In 1156 Frederick married the heiress to Burgundy, which had slipped out of imperial control during the Investiture Controversy. He made Switzerland the strategic center of his policy, for it controlled the Alpine passes into Italy. In Swabia he tried to build a compact, well-run royal domain, but he needed the loyalty of cooperative great vassals. And in Lombardy he also needed an alliance with the communes in the towns.
Frederick Barbarossa made six trips to Italy. He intervened first at Rome, where in 1143 a commune had risen up against papal rule. The leader of the commune, Arnold of Brescia, strongly favored the church’s return to apostolic poverty and simplicity. Barbarossa won papal good will by offering the pope assistance not only against Arnold but also against the Normans and against the Byzantine threat to southern Italy. He was crowned emperor in Rome in 1155. The pope, however, soon reached an accommodation with the Normans and quarreled with Frederick in 1157.
The Milanese resisted Frederick, and when a vigorous pope Alexander III (r. 1159-1181) came to power, Frederick faced the pope, and Milan and Sicily united. They drove him back into Italy, and in 1176 their forces defeated his at Legnano. With the Peace of Constance in 1183, Frederick gave up his claims to direct imperial authority in the Lombard cities.
To free himself for his Italian pursuits, Frederick Barbarossa made concessions to the German princes. His great WeIf rival, Henry the Lion, who was Frederick’s cousin, obtained the right to invest the bishops of several important sees; he also led a great wave of German eastward expansion into the Slavic lands across the Elbe. Henry married the daughter of Henry II of England.
In 1176, when Henry tried to bargain with Frederick over troops needed for Italy, Frederick summoned him to his royal court. A refusal to come enabled the emperor to declare Henry a “contumacious” vassal and later to seize his property (1180). In the same year, Frederick recognized his immediate vassals as princes of the empire, giving formal recognition to the new feudal order in Germany.
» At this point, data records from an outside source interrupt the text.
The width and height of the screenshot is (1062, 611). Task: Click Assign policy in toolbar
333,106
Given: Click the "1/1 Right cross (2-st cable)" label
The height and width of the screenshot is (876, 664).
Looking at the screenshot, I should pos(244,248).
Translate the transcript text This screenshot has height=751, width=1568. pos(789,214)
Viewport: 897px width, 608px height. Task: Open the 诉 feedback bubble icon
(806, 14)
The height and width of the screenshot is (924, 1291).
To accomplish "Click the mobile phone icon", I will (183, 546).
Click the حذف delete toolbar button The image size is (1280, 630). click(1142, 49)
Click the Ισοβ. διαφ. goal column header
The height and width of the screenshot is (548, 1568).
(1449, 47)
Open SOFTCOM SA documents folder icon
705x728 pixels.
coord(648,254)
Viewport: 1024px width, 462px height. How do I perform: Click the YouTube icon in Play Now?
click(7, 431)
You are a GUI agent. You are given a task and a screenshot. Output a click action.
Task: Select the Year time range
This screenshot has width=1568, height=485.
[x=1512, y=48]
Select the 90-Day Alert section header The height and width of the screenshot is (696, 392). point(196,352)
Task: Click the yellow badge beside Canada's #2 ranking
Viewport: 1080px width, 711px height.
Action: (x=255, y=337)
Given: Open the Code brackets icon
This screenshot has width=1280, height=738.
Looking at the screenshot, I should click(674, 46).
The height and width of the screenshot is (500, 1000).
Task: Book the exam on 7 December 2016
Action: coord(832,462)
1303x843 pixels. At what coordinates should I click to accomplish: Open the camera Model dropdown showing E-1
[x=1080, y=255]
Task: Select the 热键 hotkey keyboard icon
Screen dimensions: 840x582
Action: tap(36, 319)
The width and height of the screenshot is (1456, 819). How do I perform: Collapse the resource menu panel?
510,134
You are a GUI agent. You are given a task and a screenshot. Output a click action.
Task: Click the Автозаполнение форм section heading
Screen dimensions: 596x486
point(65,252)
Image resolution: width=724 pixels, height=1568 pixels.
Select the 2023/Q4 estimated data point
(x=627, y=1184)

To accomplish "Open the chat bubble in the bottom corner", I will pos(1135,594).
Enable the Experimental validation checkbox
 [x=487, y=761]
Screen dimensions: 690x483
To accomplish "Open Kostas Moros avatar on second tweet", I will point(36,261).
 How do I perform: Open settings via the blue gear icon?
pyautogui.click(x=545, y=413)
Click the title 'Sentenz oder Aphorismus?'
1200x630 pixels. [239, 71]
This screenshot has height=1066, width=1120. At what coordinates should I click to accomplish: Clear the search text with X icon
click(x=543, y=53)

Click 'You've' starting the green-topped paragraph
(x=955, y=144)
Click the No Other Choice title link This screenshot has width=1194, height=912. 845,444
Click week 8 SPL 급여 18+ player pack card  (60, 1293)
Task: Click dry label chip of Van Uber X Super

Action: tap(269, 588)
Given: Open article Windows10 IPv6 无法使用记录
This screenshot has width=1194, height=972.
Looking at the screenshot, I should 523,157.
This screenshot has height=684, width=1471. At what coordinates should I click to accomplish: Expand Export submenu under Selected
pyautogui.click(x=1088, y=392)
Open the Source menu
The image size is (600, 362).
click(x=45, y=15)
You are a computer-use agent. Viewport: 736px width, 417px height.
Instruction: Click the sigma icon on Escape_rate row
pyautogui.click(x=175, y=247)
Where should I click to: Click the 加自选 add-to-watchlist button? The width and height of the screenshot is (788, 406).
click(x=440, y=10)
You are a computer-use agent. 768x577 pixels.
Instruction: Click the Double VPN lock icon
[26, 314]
Four years before he died, in 1186, Frederick arranged the marriage of his son, Henry, to Constance, the heiress of Norman Sicily. When Henry VI (r. 1190-1197) married Constance, he acquired an extraordinary kingdom built up in less than two centuries by the descendants of the Norman adventurers. But the pope, the German Welfs, and King Richard I, the Lionhearted, of England jointly backed a rival of Henry for Sicily. Henry captured Richard and forced him to become his vassal and to break the alliance.
By 1194 Henry was supreme at Palermo, the Sicilian capital, and he refused to do homage to the pope. He was building up a fleet to invade the eastern Mediterranean when he died suddenly in 1197. Henry had widened the concept of empire, but he had sacrificed such unity as he might have achieved in Germany to the imperial dreams of union with Sicily. To persuade the German princes to recognize the hereditary rights of his son, Frederick II, to succeed him, he offered each of them hereditary rights in his own fief.